D. NOTICES; CONTRACTING AUTHORITY. Except as otherwise provided herein, all notices required or permitted to be given by one party to the other shall be sufficient if sent mail or nationally recognized courier service (costs pre-paid) to the respective addresses set forth above or to such other address as the party to receive the notice has designated in writing. The party accepting these terms on behalf of an entity represents that such party has the legal authority to enter into this Agreement on that entity’s behalf.

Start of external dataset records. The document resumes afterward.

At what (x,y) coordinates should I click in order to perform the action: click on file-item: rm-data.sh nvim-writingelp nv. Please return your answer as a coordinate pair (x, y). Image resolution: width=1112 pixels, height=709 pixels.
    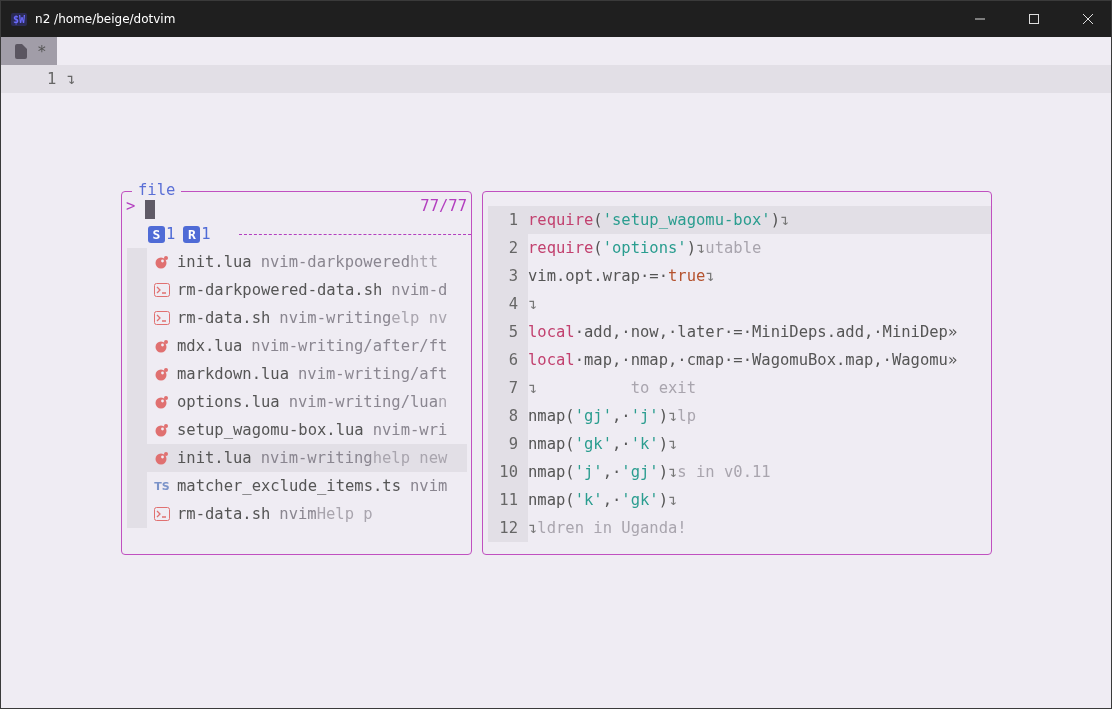
    Looking at the image, I should click on (297, 318).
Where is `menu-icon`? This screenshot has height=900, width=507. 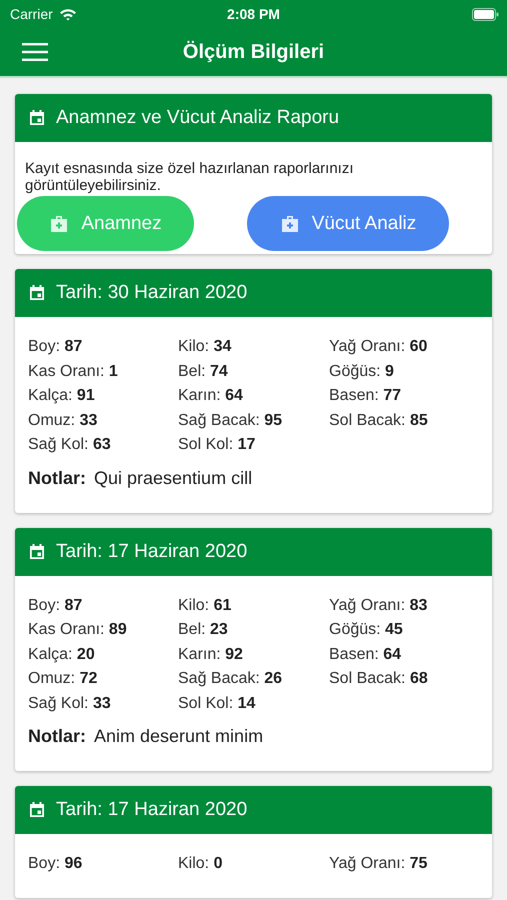 menu-icon is located at coordinates (35, 52).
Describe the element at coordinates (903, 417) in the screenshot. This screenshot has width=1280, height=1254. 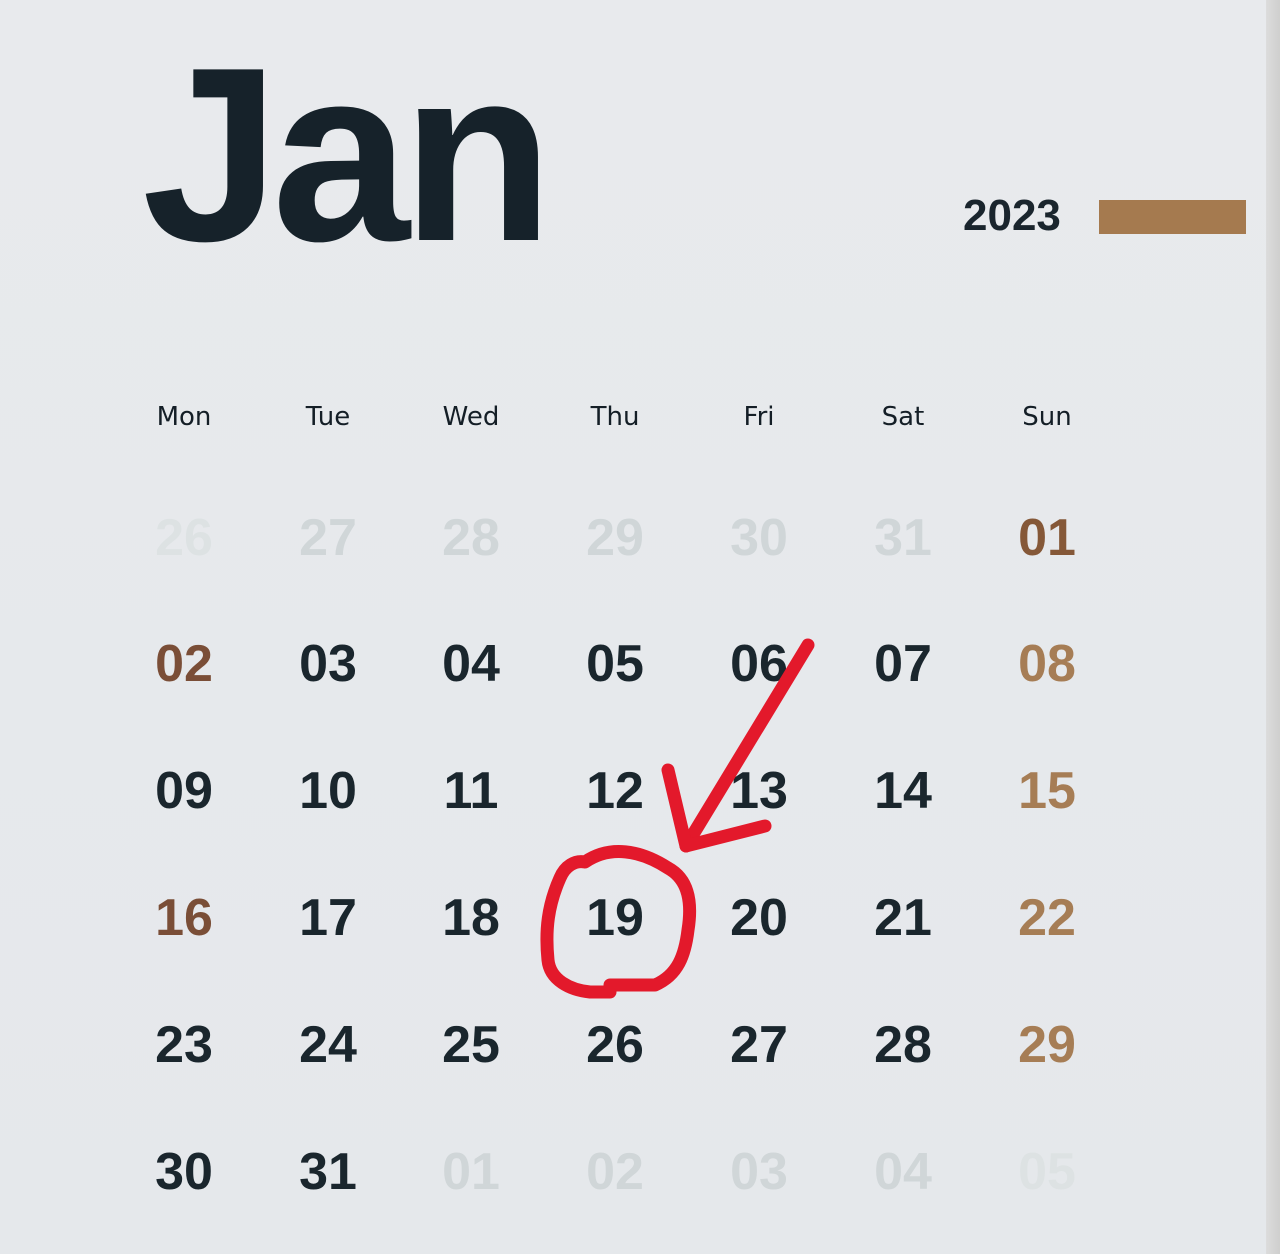
I see `weekday-sat: Sat` at that location.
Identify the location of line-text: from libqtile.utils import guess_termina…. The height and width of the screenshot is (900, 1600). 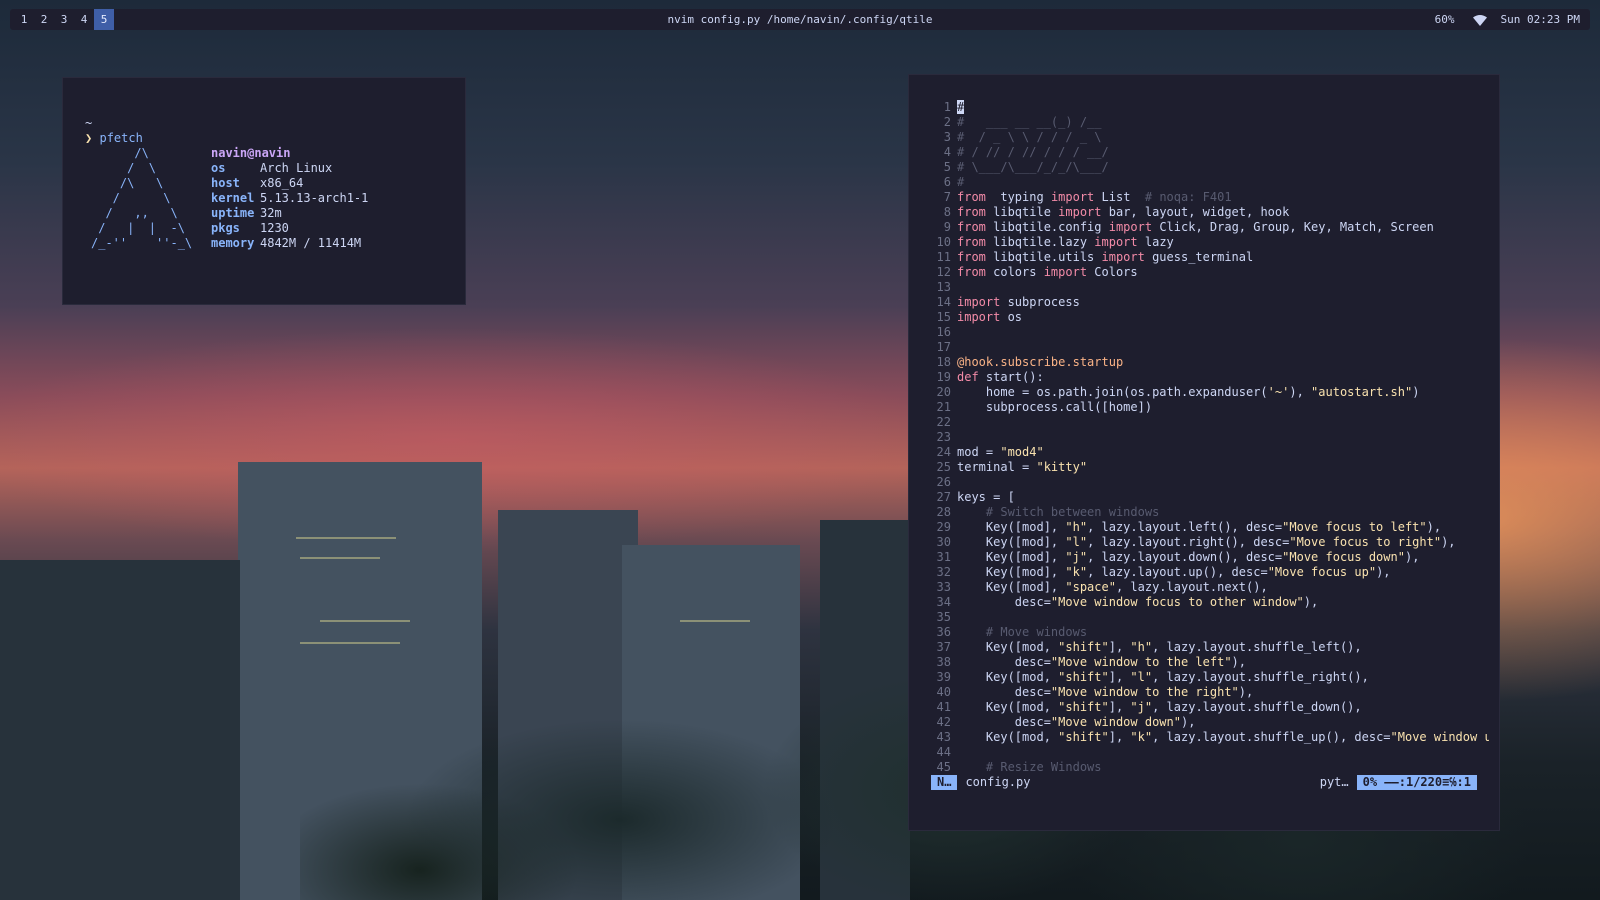
(1102, 258).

E. GOVERNING LAW; JURISDICTION AND VENUE. This Agreement shall be governed by and construed under the laws of the State of Minnesota. Each of the parties consents and agrees that all legal proceedings relating to the subject matter of this Agreement shall be maintained in courts sitting within the State of Minnesota, and that jurisdiction and venue for such proceedings shall lie exclusively with such courts. Service of process in any such proceeding may be made by certified mail, return receipt requested, directed to the respective party at the address at which it is to receive notice as provided herein.
F. SEVERABILITY. If any provision of this Agreement is held invalid or otherwise unenforceable, the enforceability of the remaining provisions shall not be impaired thereby.

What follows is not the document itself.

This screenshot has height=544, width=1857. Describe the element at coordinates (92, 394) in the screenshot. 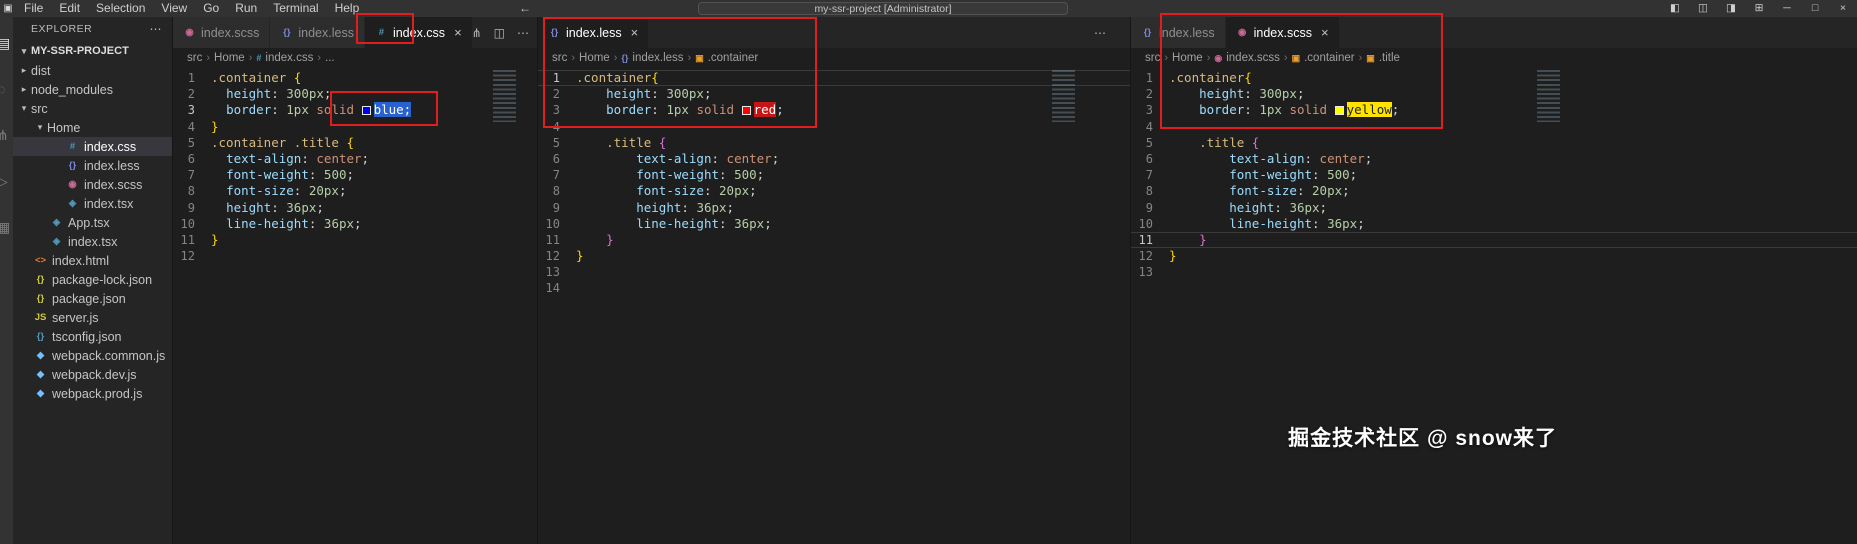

G. NO WAIVER. The failure by any party to exercise any right provided for herein shall not be deemed a waiver of any right hereunder.

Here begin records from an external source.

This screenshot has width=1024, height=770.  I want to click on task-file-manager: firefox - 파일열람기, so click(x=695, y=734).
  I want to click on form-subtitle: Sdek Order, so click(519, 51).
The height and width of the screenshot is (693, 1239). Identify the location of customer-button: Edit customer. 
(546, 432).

H. BINDING EFFECT; ASSIGNMENT. This Agreement shall be binding upon and inure to the benefit of the successors and assigns of each party. Neither this Agreement nor any of the rights or obligations hereunder shall be assigned or delegated by either party hereto without the prior written consent of the other party; provided, however, this Agreement may be assigned by GovDocs to an Affiliate or any person or entity which succeeds to the interests of GovDocs by reason of a merger, consolidation or reorganization involving GovDocs or a sale of all or substantially all of the assets or equity of GovDocs.
I. NO THIRD PARTY BENEFICIARIES. There are no third-party beneficiaries to this Agreement.
J. FORCE MAJEURE. Each party’s performance under the Agreement is subject to interruption and delay due to causes beyond its reasonable control such as acts of God, acts of any government, war or other hostility, civil disorder, the elements, fire, explosion, power failure, equipment failure, industrial or labor dispute, inability to obtain necessary supplies, and the like.
K. UPDATES TO PRIVACY POLICY AND ACCEPTABLE USE POLICY. The GovDocs’ Privacy Policy and the GovDocs’ Acceptable Use Policy (each of which is incorporated into this Agreement pursuant to the Supplemental Terms and Conditions) may be changed, revised or updated by GovDocs at any time by posting a new version of either on its website, and such new version will become effective on the date it is posted.
L. BINDING EFFECT. Any purchase, license, access, use or renewal of one or more GovDocs Products or Services by Customer constitutes acceptance of all of the terms and conditions contained herein.